**SET EXERCISE:** Rewrite the records below with every "Instruction" changed to "Command", leaving everything else untouched.

**DATA FOR THIS TASK:**
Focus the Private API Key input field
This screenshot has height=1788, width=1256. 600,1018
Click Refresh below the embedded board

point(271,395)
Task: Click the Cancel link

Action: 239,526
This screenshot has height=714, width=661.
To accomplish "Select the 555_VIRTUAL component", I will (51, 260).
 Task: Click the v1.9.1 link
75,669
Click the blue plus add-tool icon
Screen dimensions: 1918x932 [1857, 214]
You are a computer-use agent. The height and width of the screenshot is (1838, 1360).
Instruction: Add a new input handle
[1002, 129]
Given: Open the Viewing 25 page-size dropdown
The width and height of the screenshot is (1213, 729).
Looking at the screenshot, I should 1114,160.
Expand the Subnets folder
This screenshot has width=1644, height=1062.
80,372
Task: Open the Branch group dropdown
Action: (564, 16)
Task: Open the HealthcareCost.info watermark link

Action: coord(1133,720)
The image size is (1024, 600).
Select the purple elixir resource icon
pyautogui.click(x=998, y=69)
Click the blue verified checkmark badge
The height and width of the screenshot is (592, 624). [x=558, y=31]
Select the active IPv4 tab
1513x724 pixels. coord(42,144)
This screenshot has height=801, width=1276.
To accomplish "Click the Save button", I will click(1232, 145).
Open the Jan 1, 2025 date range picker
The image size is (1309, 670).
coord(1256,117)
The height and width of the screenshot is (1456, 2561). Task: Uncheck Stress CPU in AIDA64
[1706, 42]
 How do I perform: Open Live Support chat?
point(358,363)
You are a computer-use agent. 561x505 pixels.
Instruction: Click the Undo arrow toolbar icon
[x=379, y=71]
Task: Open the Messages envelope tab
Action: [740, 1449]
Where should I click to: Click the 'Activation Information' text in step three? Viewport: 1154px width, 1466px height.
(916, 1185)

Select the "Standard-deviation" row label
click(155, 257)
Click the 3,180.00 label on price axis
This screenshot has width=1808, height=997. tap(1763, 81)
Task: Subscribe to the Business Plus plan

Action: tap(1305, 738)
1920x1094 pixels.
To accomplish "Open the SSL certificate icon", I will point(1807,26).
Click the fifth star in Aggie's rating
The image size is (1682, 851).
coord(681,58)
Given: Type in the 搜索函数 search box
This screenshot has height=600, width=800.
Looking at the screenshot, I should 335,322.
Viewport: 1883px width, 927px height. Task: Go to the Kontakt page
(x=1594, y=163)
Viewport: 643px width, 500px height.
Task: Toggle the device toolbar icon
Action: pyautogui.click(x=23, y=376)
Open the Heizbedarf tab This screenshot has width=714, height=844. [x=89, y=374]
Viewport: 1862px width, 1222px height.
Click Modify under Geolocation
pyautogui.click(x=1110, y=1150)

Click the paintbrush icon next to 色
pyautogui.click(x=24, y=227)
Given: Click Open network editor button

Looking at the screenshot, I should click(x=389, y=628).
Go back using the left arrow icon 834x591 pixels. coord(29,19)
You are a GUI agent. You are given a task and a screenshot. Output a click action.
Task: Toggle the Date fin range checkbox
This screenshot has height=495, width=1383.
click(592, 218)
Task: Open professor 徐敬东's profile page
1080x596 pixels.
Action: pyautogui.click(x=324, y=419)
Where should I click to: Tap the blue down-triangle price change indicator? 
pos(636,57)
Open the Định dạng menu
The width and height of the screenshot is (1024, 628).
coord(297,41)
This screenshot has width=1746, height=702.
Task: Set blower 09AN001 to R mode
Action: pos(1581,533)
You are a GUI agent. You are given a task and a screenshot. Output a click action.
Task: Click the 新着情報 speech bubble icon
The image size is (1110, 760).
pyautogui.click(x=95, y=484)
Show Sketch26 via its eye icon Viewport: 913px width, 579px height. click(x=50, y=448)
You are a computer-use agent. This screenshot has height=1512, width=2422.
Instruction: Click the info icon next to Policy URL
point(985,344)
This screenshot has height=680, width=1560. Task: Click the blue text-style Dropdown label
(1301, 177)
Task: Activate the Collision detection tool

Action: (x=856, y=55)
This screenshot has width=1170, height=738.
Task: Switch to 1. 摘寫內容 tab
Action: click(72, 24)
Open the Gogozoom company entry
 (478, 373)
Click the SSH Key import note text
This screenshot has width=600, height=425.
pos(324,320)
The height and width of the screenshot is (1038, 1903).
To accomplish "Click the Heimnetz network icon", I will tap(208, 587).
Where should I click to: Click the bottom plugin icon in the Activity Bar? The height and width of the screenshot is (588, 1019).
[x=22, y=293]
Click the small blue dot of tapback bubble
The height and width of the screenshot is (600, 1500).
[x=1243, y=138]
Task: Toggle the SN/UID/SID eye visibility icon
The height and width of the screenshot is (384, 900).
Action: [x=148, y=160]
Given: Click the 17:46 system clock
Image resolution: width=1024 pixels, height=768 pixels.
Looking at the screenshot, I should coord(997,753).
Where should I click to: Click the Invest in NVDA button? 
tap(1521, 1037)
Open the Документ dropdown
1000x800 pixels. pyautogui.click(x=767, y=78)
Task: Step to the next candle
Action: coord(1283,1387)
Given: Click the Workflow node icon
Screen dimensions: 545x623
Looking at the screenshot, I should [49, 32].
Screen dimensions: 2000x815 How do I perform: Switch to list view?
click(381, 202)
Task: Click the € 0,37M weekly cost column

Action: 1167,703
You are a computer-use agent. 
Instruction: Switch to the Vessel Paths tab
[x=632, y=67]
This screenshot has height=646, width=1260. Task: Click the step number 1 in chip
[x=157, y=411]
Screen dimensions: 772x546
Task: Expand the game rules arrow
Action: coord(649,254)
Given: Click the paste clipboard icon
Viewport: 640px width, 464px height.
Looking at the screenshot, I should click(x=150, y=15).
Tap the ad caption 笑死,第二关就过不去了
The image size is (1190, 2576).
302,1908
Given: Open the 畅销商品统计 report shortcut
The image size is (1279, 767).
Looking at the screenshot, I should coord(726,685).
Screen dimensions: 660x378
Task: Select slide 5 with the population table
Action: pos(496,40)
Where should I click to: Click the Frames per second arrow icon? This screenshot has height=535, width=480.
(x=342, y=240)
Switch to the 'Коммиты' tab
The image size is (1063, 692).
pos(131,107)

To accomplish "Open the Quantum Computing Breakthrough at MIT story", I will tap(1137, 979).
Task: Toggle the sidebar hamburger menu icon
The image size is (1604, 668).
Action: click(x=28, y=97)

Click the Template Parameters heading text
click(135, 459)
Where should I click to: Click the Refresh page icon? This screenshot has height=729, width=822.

**COMPLETE RESPONSE:**
Focus the Private API Key input field
This screenshot has height=1788, width=1256. 600,1018
Click Refresh below the embedded board

point(271,395)
Task: Click the Cancel link

Action: 239,526
This screenshot has height=714, width=661.
To accomplish "Select the 555_VIRTUAL component", I will (51, 260).
 Task: Click the v1.9.1 link
75,669
Click the blue plus add-tool icon
Screen dimensions: 1918x932 [1857, 214]
You are a computer-use agent. The height and width of the screenshot is (1838, 1360).
Command: Add a new input handle
[1002, 129]
Given: Open the Viewing 25 page-size dropdown
The width and height of the screenshot is (1213, 729).
Looking at the screenshot, I should 1114,160.
Expand the Subnets folder
This screenshot has width=1644, height=1062.
80,372
Task: Open the Branch group dropdown
Action: (564, 16)
Task: Open the HealthcareCost.info watermark link

Action: coord(1133,720)
The image size is (1024, 600).
Select the purple elixir resource icon
pyautogui.click(x=998, y=69)
Click the blue verified checkmark badge
The height and width of the screenshot is (592, 624). [x=558, y=31]
Select the active IPv4 tab
1513x724 pixels. coord(42,144)
This screenshot has height=801, width=1276.
To accomplish "Click the Save button", I will click(1232, 145).
Open the Jan 1, 2025 date range picker
The image size is (1309, 670).
coord(1256,117)
The height and width of the screenshot is (1456, 2561). Task: Uncheck Stress CPU in AIDA64
[1706, 42]
 How do I perform: Open Live Support chat?
point(358,363)
You are a computer-use agent. 561x505 pixels.
Command: Click the Undo arrow toolbar icon
[x=379, y=71]
Task: Open the Messages envelope tab
Action: [740, 1449]
Where should I click to: Click the 'Activation Information' text in step three? Viewport: 1154px width, 1466px height.
(916, 1185)

Select the "Standard-deviation" row label
click(155, 257)
Click the 3,180.00 label on price axis
This screenshot has width=1808, height=997. tap(1763, 81)
Task: Subscribe to the Business Plus plan

Action: tap(1305, 738)
1920x1094 pixels.
To accomplish "Open the SSL certificate icon", I will point(1807,26).
Click the fifth star in Aggie's rating
The image size is (1682, 851).
coord(681,58)
Given: Type in the 搜索函数 search box
This screenshot has height=600, width=800.
Looking at the screenshot, I should 335,322.
Viewport: 1883px width, 927px height. Task: Go to the Kontakt page
(x=1594, y=163)
Viewport: 643px width, 500px height.
Task: Toggle the device toolbar icon
Action: pyautogui.click(x=23, y=376)
Open the Heizbedarf tab This screenshot has width=714, height=844. [x=89, y=374]
Viewport: 1862px width, 1222px height.
Click Modify under Geolocation
pyautogui.click(x=1110, y=1150)

Click the paintbrush icon next to 色
pyautogui.click(x=24, y=227)
Given: Click Open network editor button

Looking at the screenshot, I should click(x=389, y=628).
Go back using the left arrow icon 834x591 pixels. coord(29,19)
You are a GUI agent. You are given a task and a screenshot. Output a click action.
Task: Toggle the Date fin range checkbox
This screenshot has height=495, width=1383.
click(592, 218)
Task: Open professor 徐敬东's profile page
1080x596 pixels.
Action: pyautogui.click(x=324, y=419)
Where should I click to: Tap the blue down-triangle price change indicator? 
pos(636,57)
Open the Định dạng menu
The width and height of the screenshot is (1024, 628).
coord(297,41)
This screenshot has width=1746, height=702.
Task: Set blower 09AN001 to R mode
Action: pos(1581,533)
You are a GUI agent. You are given a task and a screenshot. Output a click action.
Task: Click the 新着情報 speech bubble icon
The image size is (1110, 760).
pyautogui.click(x=95, y=484)
Show Sketch26 via its eye icon Viewport: 913px width, 579px height. click(x=50, y=448)
You are a computer-use agent. This screenshot has height=1512, width=2422.
Command: Click the info icon next to Policy URL
point(985,344)
This screenshot has height=680, width=1560. Task: Click the blue text-style Dropdown label
(1301, 177)
Task: Activate the Collision detection tool

Action: (x=856, y=55)
This screenshot has width=1170, height=738.
Task: Switch to 1. 摘寫內容 tab
Action: click(72, 24)
Open the Gogozoom company entry
 (478, 373)
Click the SSH Key import note text
This screenshot has width=600, height=425.
pos(324,320)
The height and width of the screenshot is (1038, 1903).
To accomplish "Click the Heimnetz network icon", I will tap(208, 587).
Where should I click to: Click the bottom plugin icon in the Activity Bar? The height and width of the screenshot is (588, 1019).
[x=22, y=293]
Click the small blue dot of tapback bubble
The height and width of the screenshot is (600, 1500).
[x=1243, y=138]
Task: Toggle the SN/UID/SID eye visibility icon
The height and width of the screenshot is (384, 900).
Action: [x=148, y=160]
Given: Click the 17:46 system clock
Image resolution: width=1024 pixels, height=768 pixels.
Looking at the screenshot, I should coord(997,753).
Where should I click to: Click the Invest in NVDA button? 
tap(1521, 1037)
Open the Документ dropdown
1000x800 pixels. pyautogui.click(x=767, y=78)
Task: Step to the next candle
Action: coord(1283,1387)
Given: Click the Workflow node icon
Screen dimensions: 545x623
Looking at the screenshot, I should [49, 32].
Screen dimensions: 2000x815 How do I perform: Switch to list view?
click(381, 202)
Task: Click the € 0,37M weekly cost column

Action: 1167,703
You are a computer-use agent. 
Command: Switch to the Vessel Paths tab
[x=632, y=67]
This screenshot has height=646, width=1260. Task: Click the step number 1 in chip
[x=157, y=411]
Screen dimensions: 772x546
Task: Expand the game rules arrow
Action: coord(649,254)
Given: Click the paste clipboard icon
Viewport: 640px width, 464px height.
Looking at the screenshot, I should click(x=150, y=15).
Tap the ad caption 笑死,第二关就过不去了
The image size is (1190, 2576).
302,1908
Given: Open the 畅销商品统计 report shortcut
The image size is (1279, 767).
Looking at the screenshot, I should coord(726,685).
Screen dimensions: 660x378
Task: Select slide 5 with the population table
Action: pos(496,40)
Where should I click to: Click the Frames per second arrow icon? This screenshot has height=535, width=480.
(x=342, y=240)
Switch to the 'Коммиты' tab
The image size is (1063, 692).
pos(131,107)

To accomplish "Open the Quantum Computing Breakthrough at MIT story", I will tap(1137, 979).
Task: Toggle the sidebar hamburger menu icon
The image size is (1604, 668).
Action: click(x=28, y=97)

Click the Template Parameters heading text
click(135, 459)
Where should I click to: Click the Refresh page icon? This screenshot has height=729, width=822.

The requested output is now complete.